1. Make Your Ice In Sterile Trays
As usual, there isn't that much solid info floating around on which is holistically the best tray for this particular job, so I opted out for a BPA-free plastic ice tray for my dermal applications and everyday life. If you've got a busy freezer with lots of items floating around, I highly recommend purchasing ice trays with a lid to keep bacteria out.
2. Pick Your Flowers
If I had to pick one topic to talk about for the rest of my life, it would be flowers. There are so many beautiful plants to choose from based on personal taste and their healing properties that it can be difficult to choose which one is best for your skin.

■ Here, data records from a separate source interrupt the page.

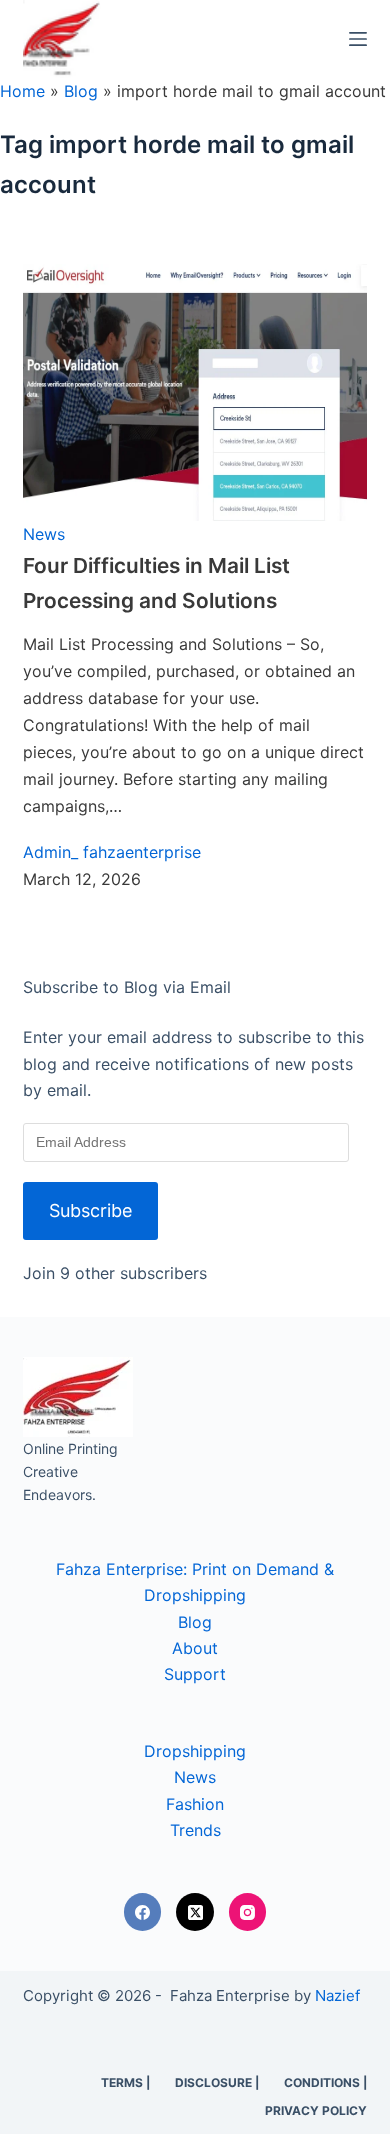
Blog (81, 91)
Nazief (337, 1995)
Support (195, 1674)
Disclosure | (217, 2082)
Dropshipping (195, 1751)
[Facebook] (143, 1912)
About (195, 1648)
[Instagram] (248, 1912)
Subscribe (90, 1210)
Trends (195, 1830)
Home (22, 91)
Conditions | (325, 2082)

I recommend starting with easily accessible flowers that also have reputations for healing until you're willing to spend all your free time researching scientific studies. Lavender, chamomile, rose, and calendula are great for all skin types and they all have anti-inflammatory properties. Chamomile will be the most valuable to treating acne caused by bacteria while rose will be the best choice for fine lines and wrinkles. Calendula is the business for pigmented or peeling skin and lavender is the bae of flowers. I highly encourage mixing and matching your cubes for a multi purposed treatment and buying the best quality flowers since they'll be used on your face.
3. Use Distilled Wter
I'm not scared of drinking or washing my face with tap water, but when it comes to supporting the body's natural ability to heal, I exclusively use distilled water. You can pretty much purchase distilled water at any grocery and if you want to get real DIY, you can make distilled water for your ice cubes and test the pH level. According to the CDC, boiling water for three minutes is the most effective way to reduce pathogens in water, making it totally ideal for flower ice cubes. If you're heating water, allow for it to cool slightly before pouring it into your trays.
4. Arrange Your Flowers
Like I said, making flower ice is super easy. I use between a teaspoon and a tablespoon of flowers for each of my cubes. Crumble the flowers slightly with clean hands and add them directly to the trays. Remember that the ice is going to melt when in contact with skin, so be careful about how much you crumble if you don't want a mess following you around. Since flowers vary in size, I tried to keep each filled only a third of the way up. Carefully fill up the ice tray with water without letting the water spill over.
5. Freeze Your Flower Ice
Your freeze time will depend on the temperature of your freezer; I like to make mine before I go to bed and have them ready for my morning routine.
6. Start With Steam
When I'm treating a particularly brutal blemish, I like to apply steam or heat to open my pores and then treat with ice to close them back up. For my flower ice, whether I'm treating a cyst or dark circles under my eyes, I always heat, ice, and then wash — there will likely be some flowery dander on your face.
Use your flower ice for sunburns, unwanted lines, pimples or even drink it in a glass of water for internal skin benefits. Is that not the prettiest thing you've ever seen?